New York Times Sunday Magazine

October 22, 2006

Twyla Tharp has strong feelings about good coffee, just as she has strong feelings about dance, theater and the universe in general. So this particular moment, as she fished a dead fly from her coffee cup, was probably as good an introduction as any to Rule No. 1 in the World According to Tharp: Twyla Tharp is always right. Rule No. 2? See Rule No. 1. Rule No. 3? Yes, there is a 3. Though rare, it is possible for Tharp to be wrong. But only if she proves herself wrong. No one else need apply.

“Let me get you a fresh cup,” offered Artie Gaffin, the production stage manager of “The Times They Are A-Changin’,” the new Broadway musical conceived, directed and choreographed by Tharp, based on the music of Bob Dylan. Gaffin, among his other duties, had the unenviable job of coffee maker at Aaron Davis Hall, the theater in Harlem where the cast rehearsed during the summer. Located in a neighborhood improbably crammed with beauty salons, there was not a bodega to be found with a can of Maxwell House and a plug.

Tharp drank the coffee. “I don’t want you to remake it,” she told him. “I just want you to acknowledge that this coffee sucks.”

Once that was accomplished, Tharp turned her gaze on Kim Craven, the resident director who is her second in command. Craven was busy showing a dancer a change in steps that Tharp asked for the previous day.

“Thank you, Kimmy, for being so conscientious,” Tharp called. “That’s going to change again today.”

Craven kept her equanimity, which was impressive, considering that she had just given Tharp a note of her own, to which Tharp responded, “I understand what you’re saying, but I’m leaving it as it is.”

Bark, bark. You get the idea. But it is probably time to say this: There was not a person in that theater, including the 19 performers, musicians and production staff, who did not admire Tharp. Those new to her are scared of her, those used to her are over her, because they know that behind the barking lies a devotion to them, to the work — always, always the work — that is religious in its fervor. Yes, she is a control freak, a perfectionist, a zealot in forming a vision and stopping at nothing to see it

realized. But when it is realized, when her dances are good-better-best, flying off the stage like some biblical fire on a mountaintop, there is nothing in the world like them. Twenty-three years ago, Robert Joffrey said that Tharp’s work “didn’t look like anyone else’s.” It still doesn’t.
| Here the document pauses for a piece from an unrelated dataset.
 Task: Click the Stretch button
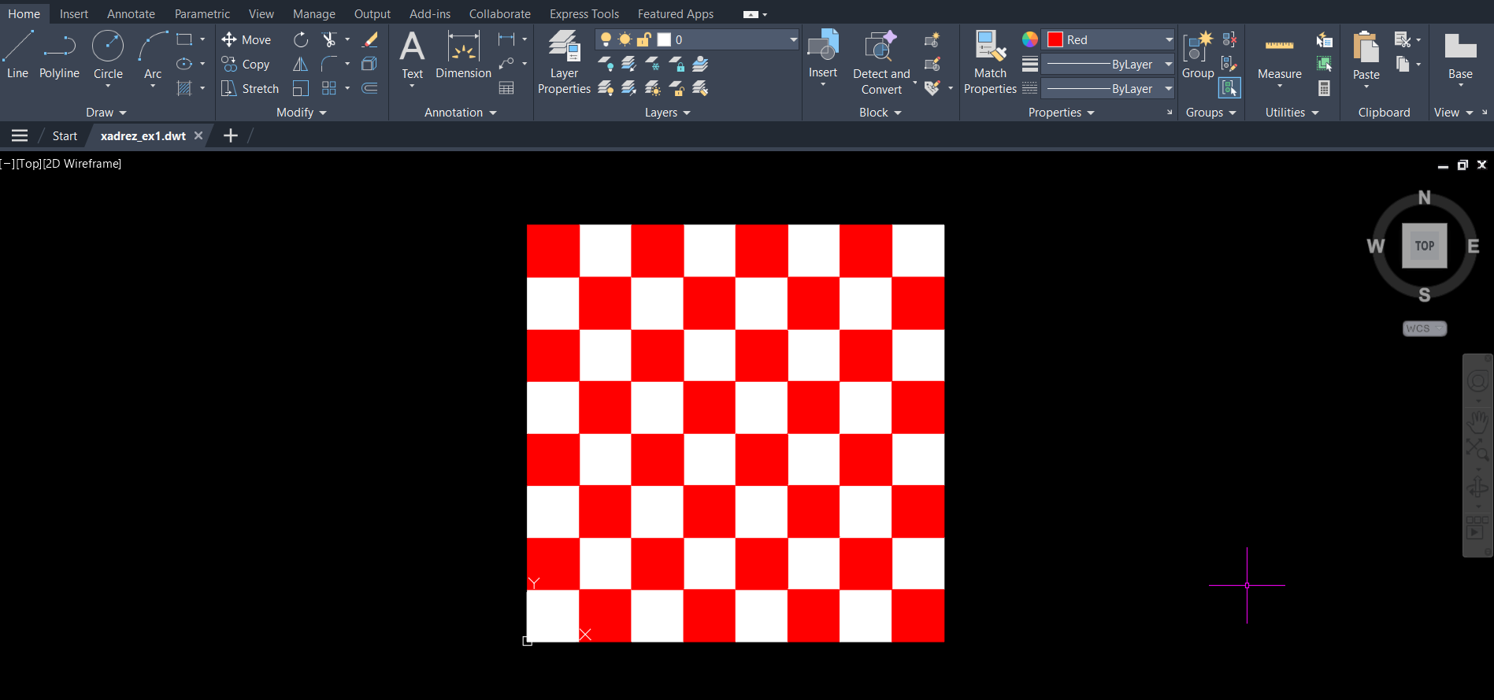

Tharp’s most recent success was the Broadway musical “Movin’ Out,” a danced narrative set to the music of Billy Joel, which won her a Tony Award for Best Choreography. The show ran for more than three years, and its touring company is still on the road. But Tharp is more than a Broadway baby; she’s an American artist of the first order. In her 41-year career, she has famously broken down the barriers between ballet and modern dance, fusing them into a genre specifically her own. She created 132 dances for her company, Twyla Tharp Dance, as well as for American Ballet Theater, New York City Ballet, Paris Opera Ballet, the Royal Ballet, Martha Graham Company and others. This month, American Ballet Theater will perform her “Sinatra Suite” (1984) and “In the Upper Room” (1986), with music by Philip Glass. In November, Alvin Ailey American Dance Theater will perform “The Golden Section” (1983), and in February, the Bolshoi Ballet will also do “In the Upper Room,” its first work by an American female choreographer.
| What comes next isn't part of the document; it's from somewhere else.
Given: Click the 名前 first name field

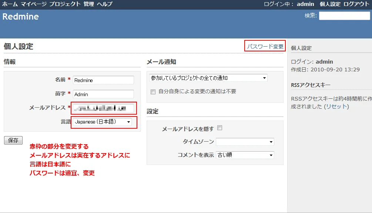Looking at the screenshot, I should (x=104, y=80).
Like Jerome Robbins, her late friend and fellow perfectionist, Tharp has never mistaken provincialism for artistic purity, and she has pursued a wide range of commercial projects; her work was presented on Broadway as early as 1976. For the director Milos Forman, she choreographed the films “Hair,” “Amadeus” and “Ragtime,” and she won two Emmy Awards as choreographer and co-director of “Baryshnikov by Tharp.” She is the author of “Push Comes to Shove” (1992), an autobiography, and “The Creative Habit: Learn It and Use It for Life” (2003). She has received the National Medal of Arts, 17 honorary doctorates and the John D. and Catherine T. MacArthur Foundation award, more commonly known as the “genius” grant.
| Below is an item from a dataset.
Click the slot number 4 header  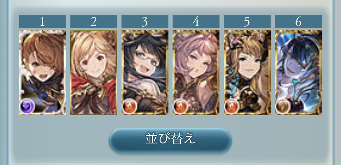coord(196,22)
Maybe she’s always right, after all.

Standing in the audience near the lip of the stage, she watched the dancers warm up — some jumped on trampolines or twirled lassos while others performed a makeshift barre — and she looked even tinier than her 5 feet 1ð inches. Although it was Dylan who approached her, after the success of ’“Movin’ Out,” to make his music dance as she had Joel’s, the show is completely her invention.

She listened to every song Dylan ever recorded and chose 25 around which to build a narrative. She conceived of a traveling circus run by an abusive father at odds with his artistic son; complicating things further is the woman who comes between them. Unlike in “Movin’ Out,” which literally split the stage in two, musicians playing on the top level, performers dancing beneath them, in “Times,” Tharp cast singers among her ensemble to fully integrate song and dance. The end result is a fable about growing up, love, death and acceptance, danced and sung to a Dylan hit parade, including “Blowin’ in the Wind,” “Mr. Tambourine Man” and “Rainy Day Women #12 & 35” (“Everybody must get stoned”). It opens at the Brooks Atkinson Theater on Oct. 26.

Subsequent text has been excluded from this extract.